This is one of those movies with a lot of hype that maybe doesn’t translate to a modern audience. Or maybe it’s just me. The story is extremely “of its time” — so the crucial plot elements can come off as dated, sexist, racist, or just don’t make sense today in the early 21st century. Even though the star, Bette Davis, built her reputation by playing hard women and unlikable / unconventional roles, her character of Julie here comes off (today, to me) as a merely a spoiled, obnoxious idiot, nothing rebellious or challenging (despite winning the Best Actress Oscar for this role). But she has some nice dresses!

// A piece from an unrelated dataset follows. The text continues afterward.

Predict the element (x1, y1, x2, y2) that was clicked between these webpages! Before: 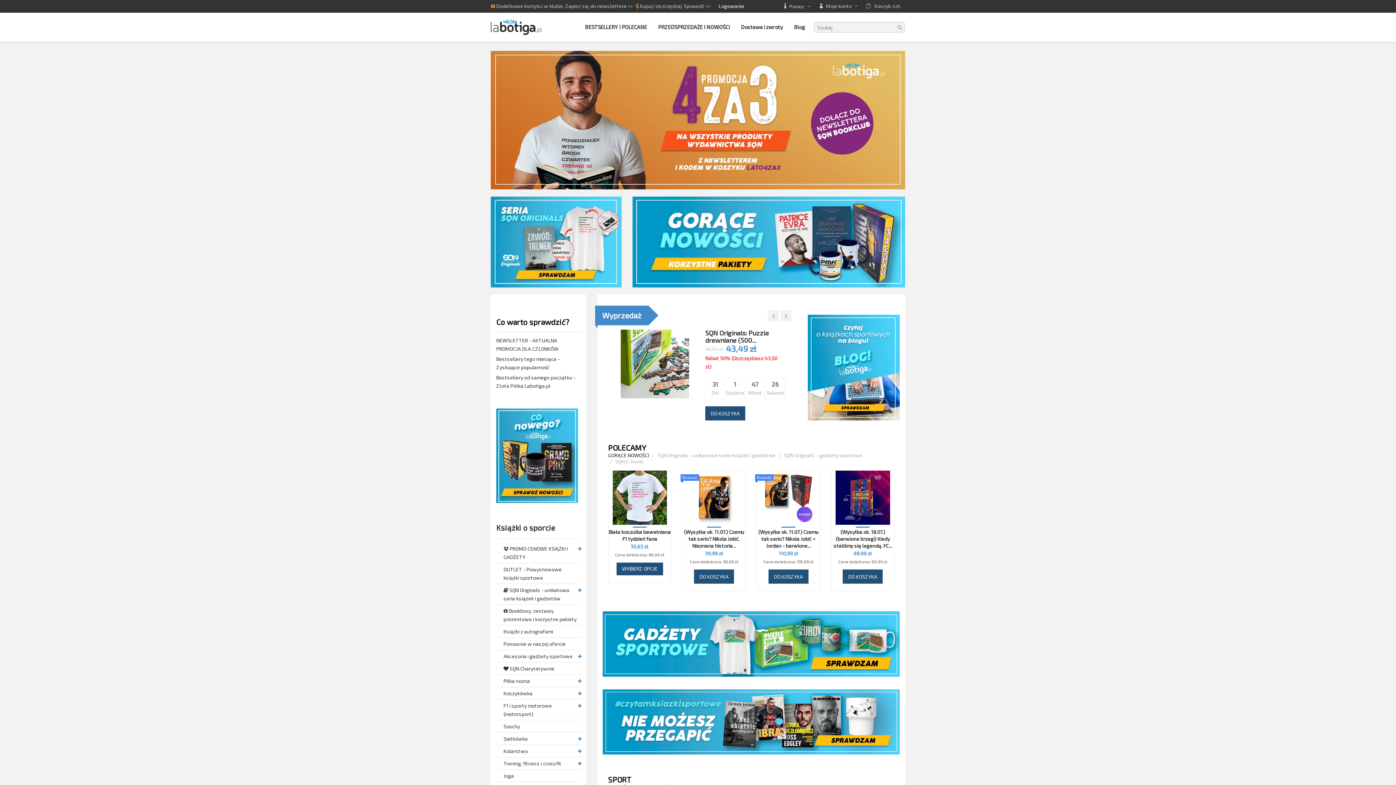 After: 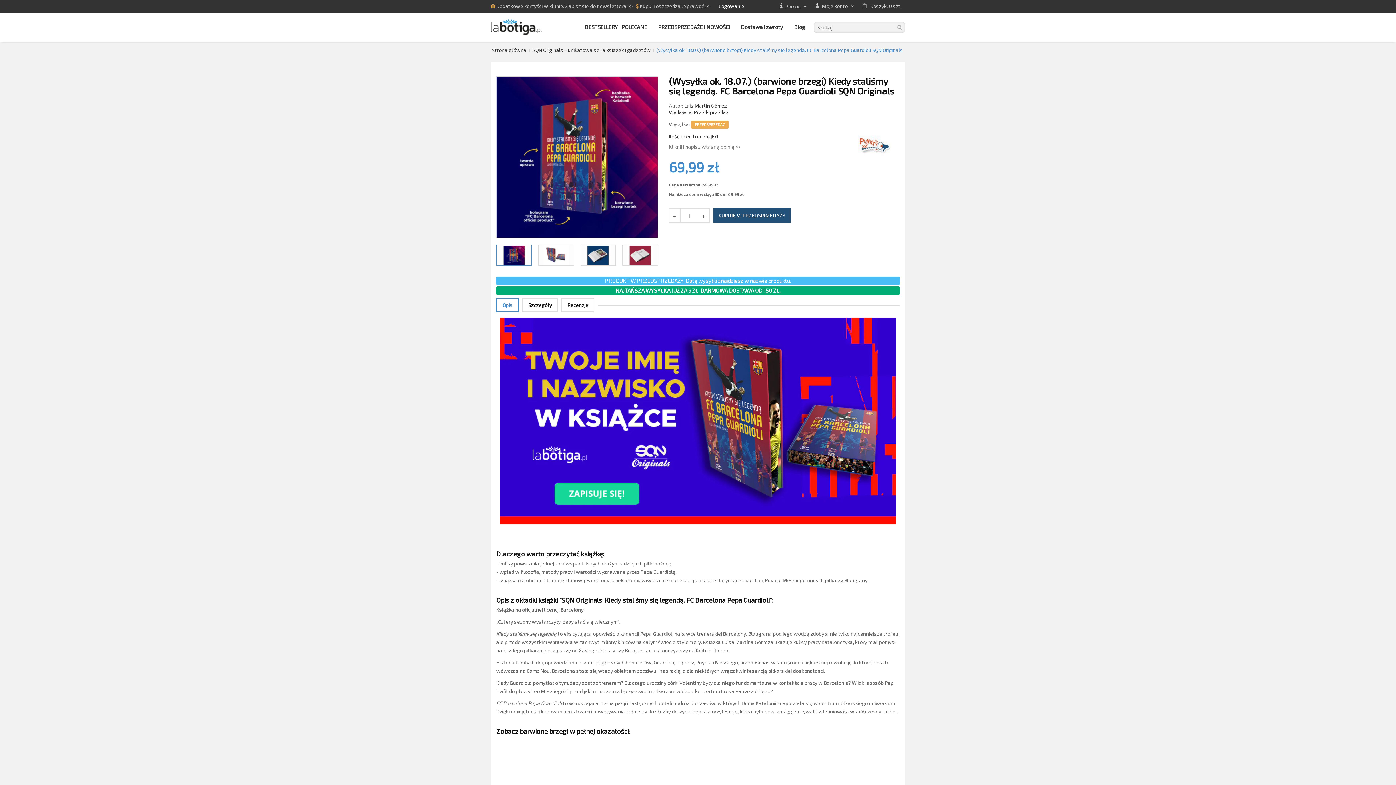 Action: bbox: (831, 470, 894, 525)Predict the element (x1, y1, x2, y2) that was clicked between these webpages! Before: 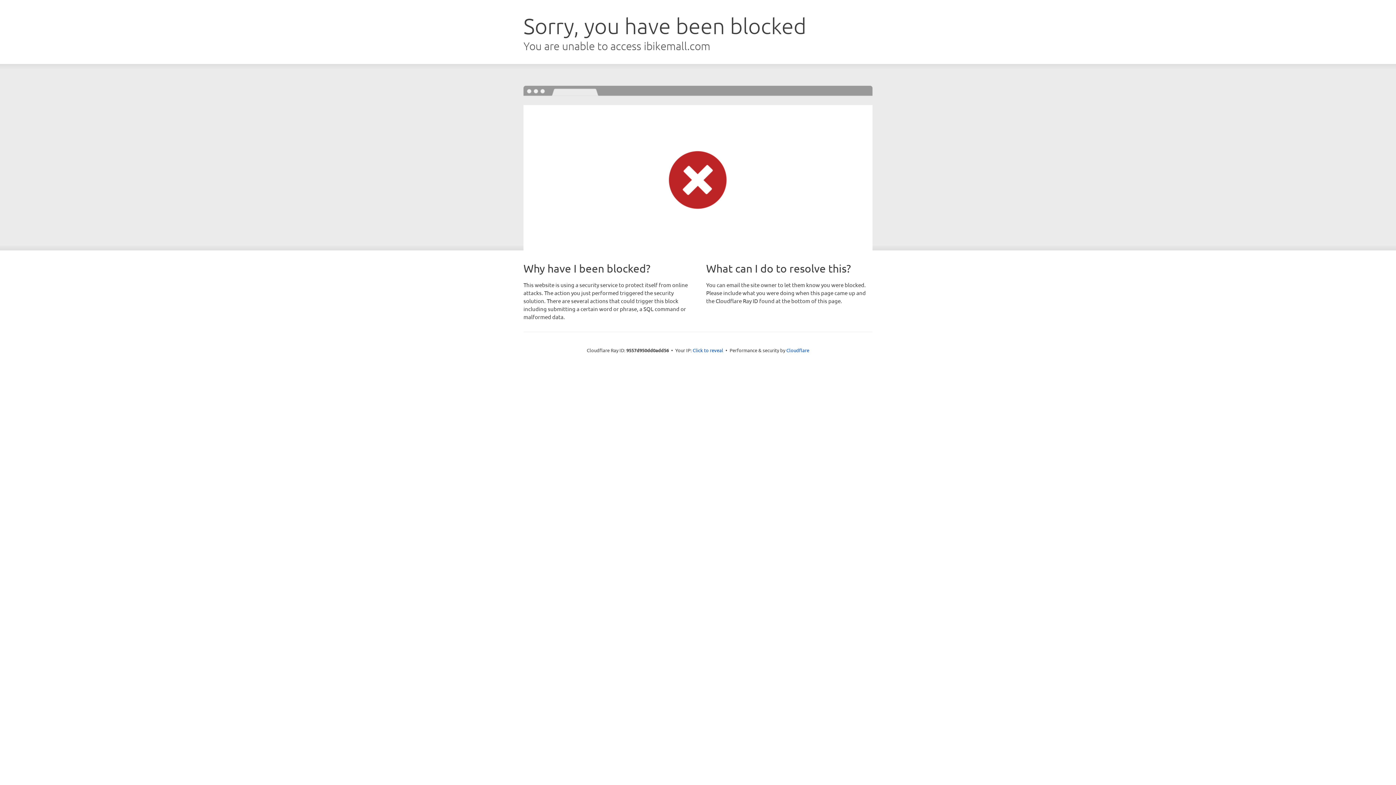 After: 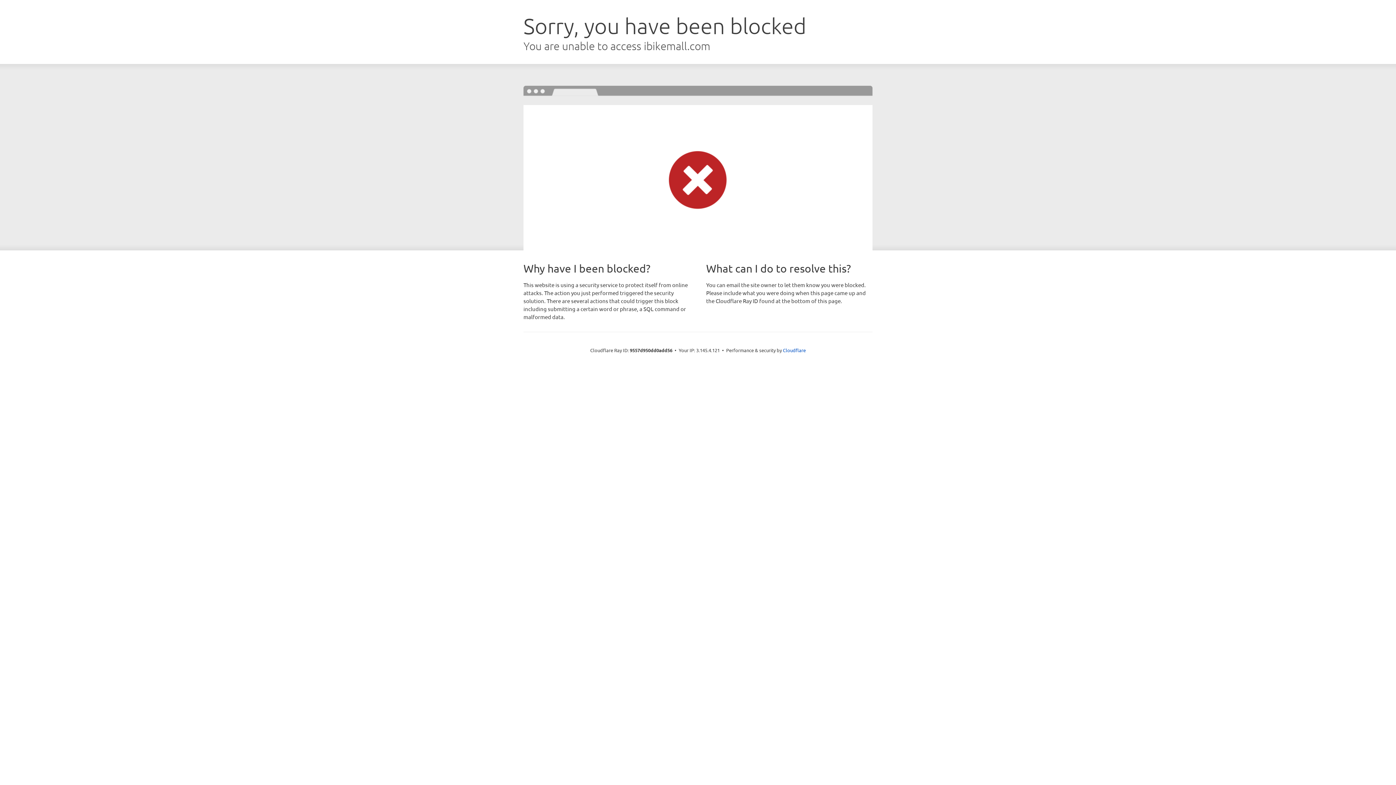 Action: label: Click to reveal bbox: (692, 346, 723, 353)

Jezebel is often compared to Gone With the Wind. Some say this film was Davis’ compensation for not getting the role of Scarlett O’Hara, and others say this movie was essentially her audition for Gone With the Wind. But just as many sources say David O. Selznick had no intention of casting Bette Davis as Scarlett when he optioned Margaret Mitchell’s novel in 1936. Still, it’s an obvious comparison since both movies are about entitled Southern belles trying to get a man who doesn’t necessarily want them.
Both movies also went over the top with splashy costumes, but Jezebel is in black and white, while Wind is in glorious technicolor. Unfortunately, Jezebel‘s pivotal ballroom scene depends on color — Julie wears a red dress instead of virginal white. Yes, you can see that she’s wearing a dark color while everyone else isn’t, but damn, this would have been so good in technicolor. Seems like a missed opportunity.
Still, you can tell that the costumes are fabulous. Created by the preeminent Hollywood designer Orry-Kelly, the gowns worn by Davis do follow the historical lines of the 1850s. There is an obvious lack of corsetry, except in one dressing scene where we’re shown her corset and cage crinoline. But usually, closeups show a very squishy, soft bodice line (but luckily no princess seams or pointy boobs). The hair is styled in a more historical fashion, but the makeup is very 1930s.